Saturday, February 16, 2013

Jesus was NOT a good man (?)

Met another Chinese lady on Valentine's Day. She (S) is a high school pupil with excellent English doing year 11. She has a Christian mother.

I asked S about the Christian faith and she said openly that she wasn't a Christian. It seemed then I got a prompt to ask her about Jesus and she told me she believed he was a good man.

A good man? Just a good man? I missed a golden opportunity to follow up here (but the shop was busy and S was there to help for the day).



Jesus Was NOT a good man

Of course, all Christians believe he was good but Jesus was far more than just a good man. He was the Christ that the righteous in Jewry were looking for and that the unrighteous shamefully rejected. Moreover, he was the Son of God (Jn 3.16f).

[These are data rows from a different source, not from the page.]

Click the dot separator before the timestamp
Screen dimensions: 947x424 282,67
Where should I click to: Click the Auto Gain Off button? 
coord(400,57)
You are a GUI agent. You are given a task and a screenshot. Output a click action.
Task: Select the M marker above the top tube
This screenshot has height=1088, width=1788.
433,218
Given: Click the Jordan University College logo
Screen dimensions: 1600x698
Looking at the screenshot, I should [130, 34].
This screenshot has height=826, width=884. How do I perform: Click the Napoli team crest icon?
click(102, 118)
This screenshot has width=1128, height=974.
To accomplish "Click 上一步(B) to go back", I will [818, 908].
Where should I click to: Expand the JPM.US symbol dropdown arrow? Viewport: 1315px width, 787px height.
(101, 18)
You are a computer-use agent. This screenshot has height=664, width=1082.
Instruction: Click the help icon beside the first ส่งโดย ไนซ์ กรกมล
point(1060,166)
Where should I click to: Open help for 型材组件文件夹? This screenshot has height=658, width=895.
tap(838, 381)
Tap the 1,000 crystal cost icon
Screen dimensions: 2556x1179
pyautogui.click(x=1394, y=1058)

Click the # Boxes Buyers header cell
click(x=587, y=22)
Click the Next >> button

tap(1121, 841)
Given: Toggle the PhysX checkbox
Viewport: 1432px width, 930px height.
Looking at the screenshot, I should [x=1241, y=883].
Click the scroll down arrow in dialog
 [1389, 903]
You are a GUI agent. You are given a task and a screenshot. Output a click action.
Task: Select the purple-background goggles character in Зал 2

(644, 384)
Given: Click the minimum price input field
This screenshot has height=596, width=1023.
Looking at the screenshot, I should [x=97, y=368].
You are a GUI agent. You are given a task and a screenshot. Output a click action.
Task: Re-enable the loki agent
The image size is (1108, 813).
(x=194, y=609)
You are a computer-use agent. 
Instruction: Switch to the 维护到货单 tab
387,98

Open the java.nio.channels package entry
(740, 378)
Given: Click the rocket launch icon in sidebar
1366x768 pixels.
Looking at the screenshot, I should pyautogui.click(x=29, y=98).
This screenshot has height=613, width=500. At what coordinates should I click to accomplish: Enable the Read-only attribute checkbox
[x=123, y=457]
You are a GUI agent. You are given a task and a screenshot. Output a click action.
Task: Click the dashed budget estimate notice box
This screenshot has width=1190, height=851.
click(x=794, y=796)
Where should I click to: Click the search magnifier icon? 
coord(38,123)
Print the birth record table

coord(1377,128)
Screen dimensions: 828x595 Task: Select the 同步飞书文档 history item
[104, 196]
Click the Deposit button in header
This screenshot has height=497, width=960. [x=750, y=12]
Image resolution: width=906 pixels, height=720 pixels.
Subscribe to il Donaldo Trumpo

Later, I thought about C. S. Lewis' comment that you can call Jesus many things but you can't say he was a 'good man' because this 'good man' accepted the title of the Son of God on various occasions (e.g., Jn 10.36-38). But good men tell the truth and if this man accepted the title of the Son of God (e.g., Matt 26.63-64) then he cannot be good. He was either deluded or a liar.

With his disciples he asked, 'Who do people say that the Son of Man is?' (Matt 16.15-17). After getting the answers of 'John the Baptist', 'Elijah', 'Jeremiah', 'one of the prophets', he then asked the most important question for that age and this: 'But who do you say that I am?' 

Peter replied, 'You are the Christ, the Son of the Living God' (Matt 16.16). In his response, Jesus not only accepted that Peter was correct but said that Peter's answer had been revealed to him by 'My Father who is in heaven' (Matt 16.17).

Interestingly, Jesus didn't go around saying He was the Son of God very often. (But then neither does the Prime Minister of a country do so either because everyone knows it to be so and acts on the basis that it is so.) But the New Testament is pervaded with the understanding that in Jesus, God's Unique Son has come to earth and been called the Son of God by God at his birth, baptism and transfiguration. (See here.)